The seniors laughed. “Jess, you’re not even an officer,” they chided her, not loud enough for most of the students to hear, “or a senior.”
Jess shrugged. “It was necessary.” She turned back to the rest of the club members again. “Guys, we’re gonna have a great year, so I’m gonna let the president get started as soon as possible. Listen to him!”
Nick raised his eyebrows at her skeptically, but the rest of the club responded. The dynamic level of the room settled down until only a few scattered troublemakers - better known as over-hyped underclassmen, good at science but not perhaps so good at behavior, of course - were still gossiping or whatever they were doing. Jess jumped off the table, then reconsidered, putting her hands out to push herself back so she was sitting on the edge, swinging her legs. Perfect view of the room.
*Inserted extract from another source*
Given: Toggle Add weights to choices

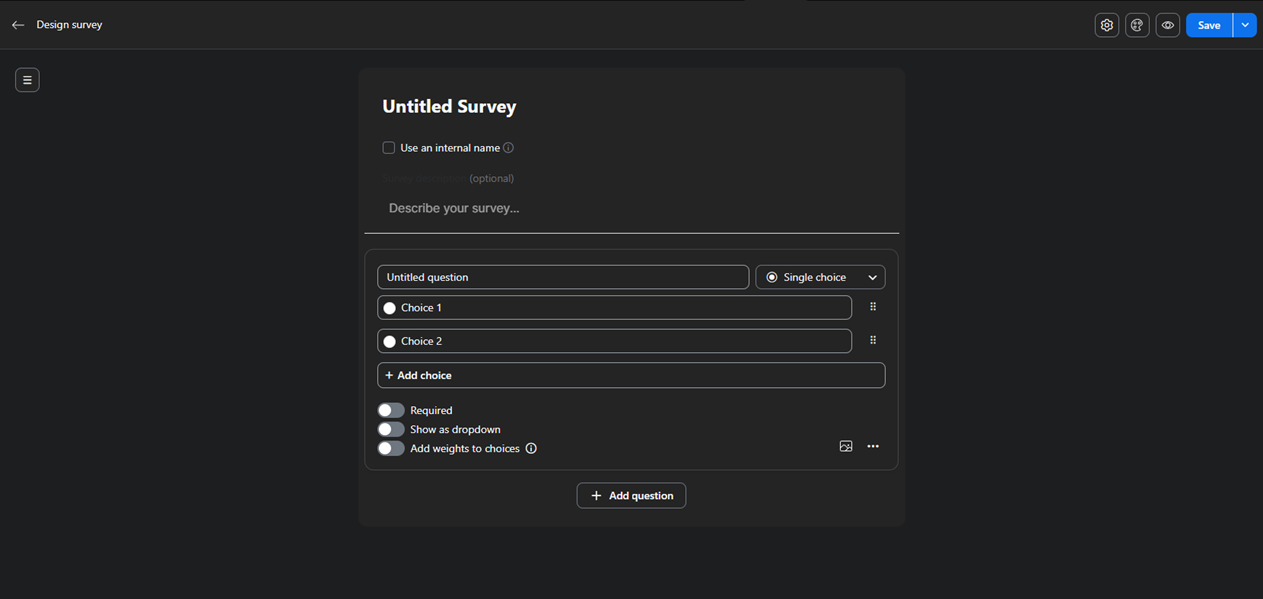Looking at the screenshot, I should tap(391, 448).
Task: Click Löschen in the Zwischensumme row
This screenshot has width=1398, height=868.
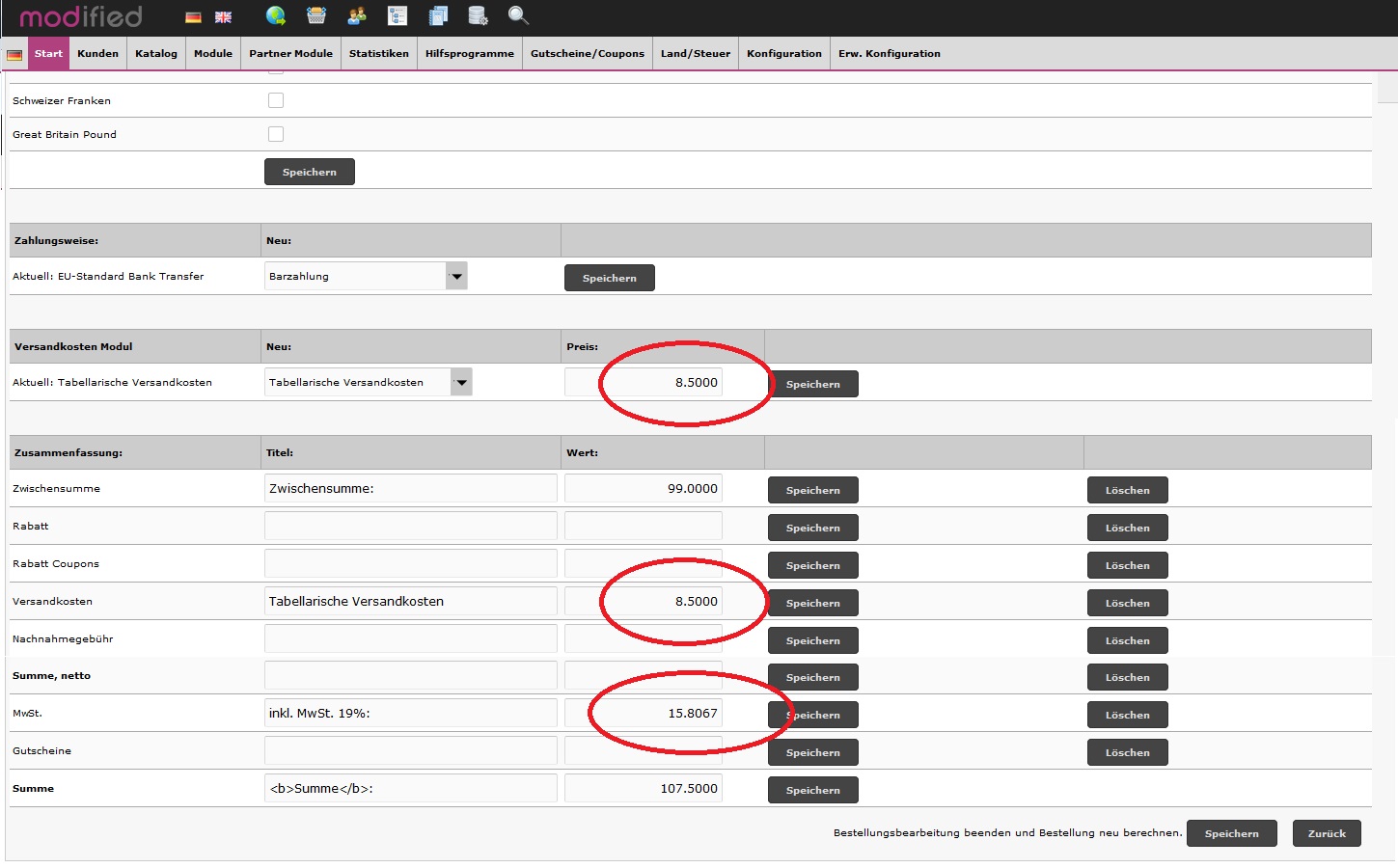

Presumably teachers would soon start telling her to not sit on tables, but not too long after that they would give up trying to change her behavior. That was how it always was. She may as well get through that stage with the Science Club coach as quickly as possible - she was going to be in this room a lot this year.
Nick peeled himself off the wall. “Welcome, all of you! I’m so glad to see so many new and returning members. As Jess said -” he paused to tilt his head at her teasingly again - “I’m Nick, I’m the president...”
He searched around momentarily for Leo, and they all went around with the introductions, and then the powerpoint was shown behind them, and all that boring stuff they did every year, which made Jess prefer the years she could have skipped the meetings and just read the emails. The car wash - she’d forgotten about that, she supposed. But still, reading a reminder that it was coming up soon would have been just as effective as hearing Nick and Leo talk about it.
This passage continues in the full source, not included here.